Participants will be introduced to a workflow for Bayesian analyses
in the open-source environment R
. The starting point will
be the linear model (aka regression model) and we can extend this to
linear mixed models. The central piece of software will be the
brms
package in R
, that bridges the typical R
modelling language with Stan
, which is a probabilistic
programming language built to estimate models within the Bayesian
framework. Given that a workflow in R
will be introduced,
it is advised that participants have some experience working with
R
. Moreover, packages will be used from the tidyverse
(e.g., dplyr
, ggplot2
, …). Therefore, we
advise participants to acknowledge themselves with these packages (see
tab Preparations)
When? | Where |
---|---|
Friday June 7 (9:00 am - 11:00 am) | Room Pub209 |
Monday June 10 (10:00 am - 12:00 am) | Room Pub209 |
Wednesday June 12 (10:00 am - 12:00 am) | Room Pub209 |
Friday June 14 (10:00 am - 12:00 am) | Room Pub209 |
For the workshop we will be using R. To be able to participate properly, it is advisable to install a number of packages on your own PC beforehand, as well as to become familiar with the way I usually code in R. This document is a brief guide to help you prepare.

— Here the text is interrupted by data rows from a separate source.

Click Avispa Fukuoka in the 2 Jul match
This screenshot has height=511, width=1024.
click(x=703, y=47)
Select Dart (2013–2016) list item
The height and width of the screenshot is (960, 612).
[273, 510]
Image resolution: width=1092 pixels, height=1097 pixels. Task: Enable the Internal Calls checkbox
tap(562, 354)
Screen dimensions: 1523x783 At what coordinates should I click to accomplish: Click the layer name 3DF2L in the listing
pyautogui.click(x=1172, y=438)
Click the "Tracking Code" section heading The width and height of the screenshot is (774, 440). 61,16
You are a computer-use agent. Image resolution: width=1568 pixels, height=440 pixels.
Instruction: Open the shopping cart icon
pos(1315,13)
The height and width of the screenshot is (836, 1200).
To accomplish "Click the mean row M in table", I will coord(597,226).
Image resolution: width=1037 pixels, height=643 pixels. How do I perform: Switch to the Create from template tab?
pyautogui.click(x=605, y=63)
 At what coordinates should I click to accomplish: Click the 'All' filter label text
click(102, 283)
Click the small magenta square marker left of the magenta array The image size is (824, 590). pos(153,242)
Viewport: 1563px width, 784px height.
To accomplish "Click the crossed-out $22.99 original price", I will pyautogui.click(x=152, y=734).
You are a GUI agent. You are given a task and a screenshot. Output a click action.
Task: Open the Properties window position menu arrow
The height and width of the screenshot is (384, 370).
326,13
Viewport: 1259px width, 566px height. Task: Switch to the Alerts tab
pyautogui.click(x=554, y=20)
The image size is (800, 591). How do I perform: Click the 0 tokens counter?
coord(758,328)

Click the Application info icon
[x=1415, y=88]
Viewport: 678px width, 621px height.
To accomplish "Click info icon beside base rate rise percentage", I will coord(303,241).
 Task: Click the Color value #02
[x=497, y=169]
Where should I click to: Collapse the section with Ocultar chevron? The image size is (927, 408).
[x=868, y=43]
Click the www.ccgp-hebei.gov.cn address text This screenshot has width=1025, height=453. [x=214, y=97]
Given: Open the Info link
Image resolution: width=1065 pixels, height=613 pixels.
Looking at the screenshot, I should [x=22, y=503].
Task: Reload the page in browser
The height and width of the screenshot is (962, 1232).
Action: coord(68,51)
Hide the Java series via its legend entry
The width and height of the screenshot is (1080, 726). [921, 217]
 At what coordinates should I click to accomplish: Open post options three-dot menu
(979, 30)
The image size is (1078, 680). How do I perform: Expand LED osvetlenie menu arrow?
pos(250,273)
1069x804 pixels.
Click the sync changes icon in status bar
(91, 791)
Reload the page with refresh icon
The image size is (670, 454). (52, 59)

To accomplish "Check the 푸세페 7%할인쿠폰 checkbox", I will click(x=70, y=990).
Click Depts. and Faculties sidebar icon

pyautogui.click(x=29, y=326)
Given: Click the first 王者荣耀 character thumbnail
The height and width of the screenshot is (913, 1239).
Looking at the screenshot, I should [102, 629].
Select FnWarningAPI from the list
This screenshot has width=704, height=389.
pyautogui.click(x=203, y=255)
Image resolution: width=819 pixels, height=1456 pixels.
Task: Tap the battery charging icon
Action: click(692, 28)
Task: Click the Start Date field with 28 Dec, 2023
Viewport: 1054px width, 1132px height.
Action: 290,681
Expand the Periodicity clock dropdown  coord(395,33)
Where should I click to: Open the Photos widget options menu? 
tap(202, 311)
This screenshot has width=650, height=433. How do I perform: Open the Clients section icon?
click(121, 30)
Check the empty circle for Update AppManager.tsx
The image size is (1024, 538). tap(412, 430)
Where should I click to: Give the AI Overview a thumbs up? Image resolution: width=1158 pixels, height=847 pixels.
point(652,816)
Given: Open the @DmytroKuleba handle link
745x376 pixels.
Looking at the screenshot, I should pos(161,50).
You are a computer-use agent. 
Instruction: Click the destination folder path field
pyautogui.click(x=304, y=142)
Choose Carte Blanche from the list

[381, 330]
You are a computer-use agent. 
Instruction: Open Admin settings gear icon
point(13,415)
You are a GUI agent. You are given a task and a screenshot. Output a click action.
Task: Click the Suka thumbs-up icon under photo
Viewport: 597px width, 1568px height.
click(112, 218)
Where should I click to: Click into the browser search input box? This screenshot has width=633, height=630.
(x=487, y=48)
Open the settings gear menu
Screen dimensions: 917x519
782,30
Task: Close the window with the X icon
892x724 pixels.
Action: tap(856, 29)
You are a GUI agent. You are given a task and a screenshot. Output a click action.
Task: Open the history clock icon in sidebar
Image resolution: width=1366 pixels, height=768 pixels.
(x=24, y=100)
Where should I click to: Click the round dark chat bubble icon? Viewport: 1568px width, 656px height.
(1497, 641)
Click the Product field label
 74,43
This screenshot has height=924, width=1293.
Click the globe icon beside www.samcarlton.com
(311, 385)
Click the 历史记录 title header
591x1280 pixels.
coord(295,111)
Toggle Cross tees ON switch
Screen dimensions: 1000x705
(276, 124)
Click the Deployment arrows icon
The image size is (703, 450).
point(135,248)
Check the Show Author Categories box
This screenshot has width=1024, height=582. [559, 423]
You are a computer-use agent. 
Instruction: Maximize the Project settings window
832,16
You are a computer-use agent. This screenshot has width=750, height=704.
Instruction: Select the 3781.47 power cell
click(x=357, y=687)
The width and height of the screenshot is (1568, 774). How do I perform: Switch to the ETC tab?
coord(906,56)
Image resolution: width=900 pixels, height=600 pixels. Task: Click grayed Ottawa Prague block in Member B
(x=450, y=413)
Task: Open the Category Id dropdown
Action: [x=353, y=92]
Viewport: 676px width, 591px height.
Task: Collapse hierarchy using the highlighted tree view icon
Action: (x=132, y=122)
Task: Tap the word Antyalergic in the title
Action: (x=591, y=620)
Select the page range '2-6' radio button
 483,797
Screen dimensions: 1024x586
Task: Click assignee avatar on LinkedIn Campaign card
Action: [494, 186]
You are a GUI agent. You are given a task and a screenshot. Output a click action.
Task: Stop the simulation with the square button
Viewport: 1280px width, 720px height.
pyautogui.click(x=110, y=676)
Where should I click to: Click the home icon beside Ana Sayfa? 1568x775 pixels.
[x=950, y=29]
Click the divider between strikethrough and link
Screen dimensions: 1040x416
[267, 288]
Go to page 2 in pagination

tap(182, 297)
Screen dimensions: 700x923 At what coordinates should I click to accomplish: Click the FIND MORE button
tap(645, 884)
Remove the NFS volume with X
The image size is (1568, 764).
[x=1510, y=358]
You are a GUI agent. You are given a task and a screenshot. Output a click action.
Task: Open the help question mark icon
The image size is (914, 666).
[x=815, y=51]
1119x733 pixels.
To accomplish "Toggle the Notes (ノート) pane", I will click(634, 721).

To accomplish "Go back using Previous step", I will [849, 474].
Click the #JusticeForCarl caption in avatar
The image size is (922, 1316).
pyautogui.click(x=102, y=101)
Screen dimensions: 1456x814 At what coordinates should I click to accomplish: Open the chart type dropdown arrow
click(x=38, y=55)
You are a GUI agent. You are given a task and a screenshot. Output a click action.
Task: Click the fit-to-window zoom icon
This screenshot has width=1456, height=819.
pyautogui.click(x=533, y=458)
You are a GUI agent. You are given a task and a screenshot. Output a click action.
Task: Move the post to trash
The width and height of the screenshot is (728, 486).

Bayesian estimation and analyses require some dedicated samplers that
should be installed on your machine. The workflow that we will cover in
the workshop relies on Stan
software. Stan
stands alone from R but can be called through R making use of two
different ways. We will cover this more in the workshop.
For the workshop we will use the CmdStan
chain and the
package cmdstanr
. Therefore we would encourage you to
download and install a working cmdstan
and
cmdstanr
. The following vignette can help you accomplish
this: https://mc-stan.org/cmdstanr/articles/cmdstanr.html
Normally, if you follow the steps described in that vignette you will succeed in installing and testing your installation.
brms
For the analyses we will rely on the amazing package
brms
. Installing this package is not that difficult, but
maybe install before the workshop and start some exploring ;-)
tidyverse
When we code we use the functional programming approach and
a lot of the tidy principles (see below). The package
tidyverse
bundles a set of packages that are needed for
this approach to coding. If you want to learn more on the whole universe
of tidyverse
you can explore the book of Hadley Wickham: https://r4ds.had.co.nz/
ggplot2
Part of the tidyverse
package is the
ggplot2
package. Therefore it will be installed if you also
install tidyverse
normally. Nevertheless, we find it worth
mentioning separately because we think knowing how to make graphs with
ggplot2
is very handy even if you do not dive into bayesian
analyses. A great resource to learn to visualize your data is the
tutorial written by Cédric Scherer: https://www.cedricscherer.com/2019/08/05/a-ggplot2-tutorial-for-beautiful-plotting-in-r/
!
He also blogs on creating great visualizations and has some nice talks that we think you can find on YouTube!
patchwork
We mention this package separately as well. patchwork
allows you to combine different plots created with ggplot2
.
This package should be installed on it’s own.
tidybayes
This package is a dedicated package to make use of the tidy principles when applying it to (results of) Bayesian analyses.
bayesplot
We will use visualisations a lot in Bayesian analyses to summarize
the information of models and parameter estimation.
bayesplot
bundles a number of functions that make this
visualizing much easier (although it uses ggplot2
under the
hood so we could accomplish similar results just knowing
ggplot2
).
There are a great number of roads that will lead to Rome! Coding in R can be accomplished in several ways. This means that code can get messy as well! Therefore, we try to keep ourselfs as much as possible to some rules that are described by what is called the tidy way of coding. Some basic things are key to this approach. We will shortly describe them here so you will recognize this way of working when we’re in the workshop.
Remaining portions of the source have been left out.